While there is no direct connection between the amalgamation issue here in Hawke's Bay and things going on in other countries, it is clear that ordinary people are fed up with the bureaucratic excesses of an elite who have grabbed all the power and simply don't want to listen to any views other than their own.
Last year the proposed merger of Hawke's Bay's five councils into one council was rejected by voters with a massive two-to-one majority. Many saw the proposal as an elitist dream heavily promoted by a small group of influential and mostly wealthy individuals, most of whom kept their heads down despite pouring huge amounts of money into a very expensive campaign. The few who did declare their support - including the Mayor of Hastings, former MP Rick Barker and iwi leader Ngahiwi Tomoana - were seen as trying to advance their own personal power-seeking agendas. Similar outcomes were likely in both Northland and Wellington, where the Local Government Commission abandoned its proposals.
On June 23, Britons will be going to the polls to decide if they wish to remain a member of the European Union, an event now commonly known as Brexit.
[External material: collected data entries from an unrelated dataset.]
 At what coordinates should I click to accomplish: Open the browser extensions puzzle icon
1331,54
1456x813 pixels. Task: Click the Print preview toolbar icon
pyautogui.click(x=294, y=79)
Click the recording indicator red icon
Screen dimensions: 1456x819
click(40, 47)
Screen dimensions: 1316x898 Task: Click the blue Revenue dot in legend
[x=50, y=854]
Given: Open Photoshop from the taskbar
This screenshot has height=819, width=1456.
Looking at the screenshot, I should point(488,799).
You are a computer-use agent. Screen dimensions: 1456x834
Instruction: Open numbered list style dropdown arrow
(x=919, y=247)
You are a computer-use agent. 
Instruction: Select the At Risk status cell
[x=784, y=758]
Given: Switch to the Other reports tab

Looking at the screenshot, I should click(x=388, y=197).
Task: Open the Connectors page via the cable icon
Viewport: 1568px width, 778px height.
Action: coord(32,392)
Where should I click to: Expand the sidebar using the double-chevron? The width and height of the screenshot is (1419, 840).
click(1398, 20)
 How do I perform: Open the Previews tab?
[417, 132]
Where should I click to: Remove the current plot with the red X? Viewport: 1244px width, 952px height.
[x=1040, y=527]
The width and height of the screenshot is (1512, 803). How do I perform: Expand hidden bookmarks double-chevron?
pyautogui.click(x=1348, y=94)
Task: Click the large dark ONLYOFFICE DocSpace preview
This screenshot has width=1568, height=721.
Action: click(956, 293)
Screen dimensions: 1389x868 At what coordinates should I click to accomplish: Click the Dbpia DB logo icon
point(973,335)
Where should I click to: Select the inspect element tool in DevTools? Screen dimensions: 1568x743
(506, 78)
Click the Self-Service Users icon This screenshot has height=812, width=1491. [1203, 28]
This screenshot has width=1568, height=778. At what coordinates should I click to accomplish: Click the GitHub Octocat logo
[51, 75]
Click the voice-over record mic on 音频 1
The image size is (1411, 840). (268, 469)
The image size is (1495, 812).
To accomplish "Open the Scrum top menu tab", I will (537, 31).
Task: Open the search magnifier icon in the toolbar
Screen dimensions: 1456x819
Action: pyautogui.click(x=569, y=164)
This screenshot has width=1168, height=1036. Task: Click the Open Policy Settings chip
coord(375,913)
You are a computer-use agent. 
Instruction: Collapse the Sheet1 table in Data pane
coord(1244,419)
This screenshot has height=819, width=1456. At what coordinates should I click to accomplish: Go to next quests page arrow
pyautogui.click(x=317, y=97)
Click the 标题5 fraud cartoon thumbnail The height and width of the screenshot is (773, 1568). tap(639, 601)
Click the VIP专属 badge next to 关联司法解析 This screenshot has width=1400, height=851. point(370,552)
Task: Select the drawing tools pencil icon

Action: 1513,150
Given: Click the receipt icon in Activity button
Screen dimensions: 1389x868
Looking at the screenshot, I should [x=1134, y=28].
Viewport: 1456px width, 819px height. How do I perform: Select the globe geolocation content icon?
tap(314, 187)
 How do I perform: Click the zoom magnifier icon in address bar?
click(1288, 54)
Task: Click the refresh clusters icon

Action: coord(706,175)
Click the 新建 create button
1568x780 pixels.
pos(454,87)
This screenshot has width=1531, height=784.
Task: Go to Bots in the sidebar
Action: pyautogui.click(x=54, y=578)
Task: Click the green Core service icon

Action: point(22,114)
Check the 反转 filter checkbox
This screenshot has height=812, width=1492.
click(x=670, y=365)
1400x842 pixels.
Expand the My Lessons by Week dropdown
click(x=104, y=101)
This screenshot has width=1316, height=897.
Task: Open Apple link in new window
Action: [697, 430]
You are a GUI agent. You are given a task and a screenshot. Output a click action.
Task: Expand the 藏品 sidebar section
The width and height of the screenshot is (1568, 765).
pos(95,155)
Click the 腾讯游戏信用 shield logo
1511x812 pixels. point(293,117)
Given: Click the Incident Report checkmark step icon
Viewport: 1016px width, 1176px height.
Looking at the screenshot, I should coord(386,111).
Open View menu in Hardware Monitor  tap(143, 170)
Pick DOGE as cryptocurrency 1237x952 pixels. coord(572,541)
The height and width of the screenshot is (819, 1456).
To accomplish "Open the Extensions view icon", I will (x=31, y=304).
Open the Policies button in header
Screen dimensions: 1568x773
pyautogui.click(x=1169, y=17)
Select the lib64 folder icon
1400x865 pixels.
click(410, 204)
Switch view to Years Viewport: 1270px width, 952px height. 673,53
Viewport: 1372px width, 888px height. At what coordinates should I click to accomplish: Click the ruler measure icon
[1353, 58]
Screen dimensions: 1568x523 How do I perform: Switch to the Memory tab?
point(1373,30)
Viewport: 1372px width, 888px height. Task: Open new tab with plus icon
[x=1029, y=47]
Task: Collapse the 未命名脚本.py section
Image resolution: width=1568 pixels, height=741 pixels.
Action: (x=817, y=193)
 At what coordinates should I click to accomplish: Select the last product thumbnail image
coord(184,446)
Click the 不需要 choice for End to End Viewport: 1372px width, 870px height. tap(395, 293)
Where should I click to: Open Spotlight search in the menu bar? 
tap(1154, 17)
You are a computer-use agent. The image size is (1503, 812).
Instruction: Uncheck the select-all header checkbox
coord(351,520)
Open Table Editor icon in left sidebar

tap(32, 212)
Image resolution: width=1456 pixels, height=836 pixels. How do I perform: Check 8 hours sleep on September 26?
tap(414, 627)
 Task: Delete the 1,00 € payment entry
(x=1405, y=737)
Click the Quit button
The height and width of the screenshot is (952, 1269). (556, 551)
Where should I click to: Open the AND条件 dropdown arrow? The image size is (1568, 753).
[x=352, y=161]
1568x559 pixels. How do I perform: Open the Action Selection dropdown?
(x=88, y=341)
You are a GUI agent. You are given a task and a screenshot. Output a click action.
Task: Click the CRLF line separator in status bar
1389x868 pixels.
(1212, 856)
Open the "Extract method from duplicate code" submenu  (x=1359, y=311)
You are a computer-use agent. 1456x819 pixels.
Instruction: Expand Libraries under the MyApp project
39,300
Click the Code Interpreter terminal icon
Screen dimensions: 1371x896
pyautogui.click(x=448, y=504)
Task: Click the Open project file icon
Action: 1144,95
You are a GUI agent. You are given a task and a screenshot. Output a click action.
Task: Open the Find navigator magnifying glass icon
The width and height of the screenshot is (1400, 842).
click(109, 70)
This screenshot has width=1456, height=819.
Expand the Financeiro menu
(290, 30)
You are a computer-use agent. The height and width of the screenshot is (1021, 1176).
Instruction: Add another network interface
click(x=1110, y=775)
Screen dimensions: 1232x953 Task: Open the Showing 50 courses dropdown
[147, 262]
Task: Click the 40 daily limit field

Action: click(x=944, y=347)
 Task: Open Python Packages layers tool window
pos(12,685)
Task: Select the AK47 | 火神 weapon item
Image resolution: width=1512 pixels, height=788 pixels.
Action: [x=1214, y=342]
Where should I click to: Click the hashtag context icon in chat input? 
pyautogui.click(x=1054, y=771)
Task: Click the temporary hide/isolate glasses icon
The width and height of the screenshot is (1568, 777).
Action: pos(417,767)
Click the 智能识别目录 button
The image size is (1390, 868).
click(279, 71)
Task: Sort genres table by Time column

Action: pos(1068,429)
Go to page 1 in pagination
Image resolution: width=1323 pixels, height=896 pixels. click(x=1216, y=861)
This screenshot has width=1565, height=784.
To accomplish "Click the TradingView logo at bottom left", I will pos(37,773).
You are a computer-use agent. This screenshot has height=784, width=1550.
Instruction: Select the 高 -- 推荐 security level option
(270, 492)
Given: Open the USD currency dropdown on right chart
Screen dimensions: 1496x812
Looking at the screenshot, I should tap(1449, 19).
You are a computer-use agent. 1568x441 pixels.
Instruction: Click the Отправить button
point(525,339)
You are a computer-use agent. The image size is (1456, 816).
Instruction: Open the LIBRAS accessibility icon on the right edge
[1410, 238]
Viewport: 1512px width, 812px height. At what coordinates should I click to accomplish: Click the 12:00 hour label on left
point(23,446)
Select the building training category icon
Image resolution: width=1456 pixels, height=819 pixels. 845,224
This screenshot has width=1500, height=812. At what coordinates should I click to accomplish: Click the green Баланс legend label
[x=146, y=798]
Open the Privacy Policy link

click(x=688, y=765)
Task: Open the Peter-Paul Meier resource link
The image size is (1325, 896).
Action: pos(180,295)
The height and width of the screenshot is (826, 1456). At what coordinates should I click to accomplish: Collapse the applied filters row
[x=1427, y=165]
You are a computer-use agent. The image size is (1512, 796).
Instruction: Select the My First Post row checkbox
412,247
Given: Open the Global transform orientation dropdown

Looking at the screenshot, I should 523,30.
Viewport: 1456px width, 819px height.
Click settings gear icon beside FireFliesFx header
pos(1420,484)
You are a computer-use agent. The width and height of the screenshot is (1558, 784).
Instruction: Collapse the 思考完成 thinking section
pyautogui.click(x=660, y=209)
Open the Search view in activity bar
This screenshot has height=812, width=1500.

Between 1961 and 1973, Britain made four separate applications to join the European common market trading bloc, only 20 miles distant at its closest point and now with 500 million people, but views have changed. While still a trading bloc, the EU has become an immense Brussels-based political organisation intent on controlling every possible aspect of European lives. The common European currency required individual countries to dump their own currencies and surrender their monetary policy to EU technocrats.
Britain declined to join and probably feels totally vindicated when observing the austerity demands imposed on Greece, Spain and other members during and following the global financial crisis.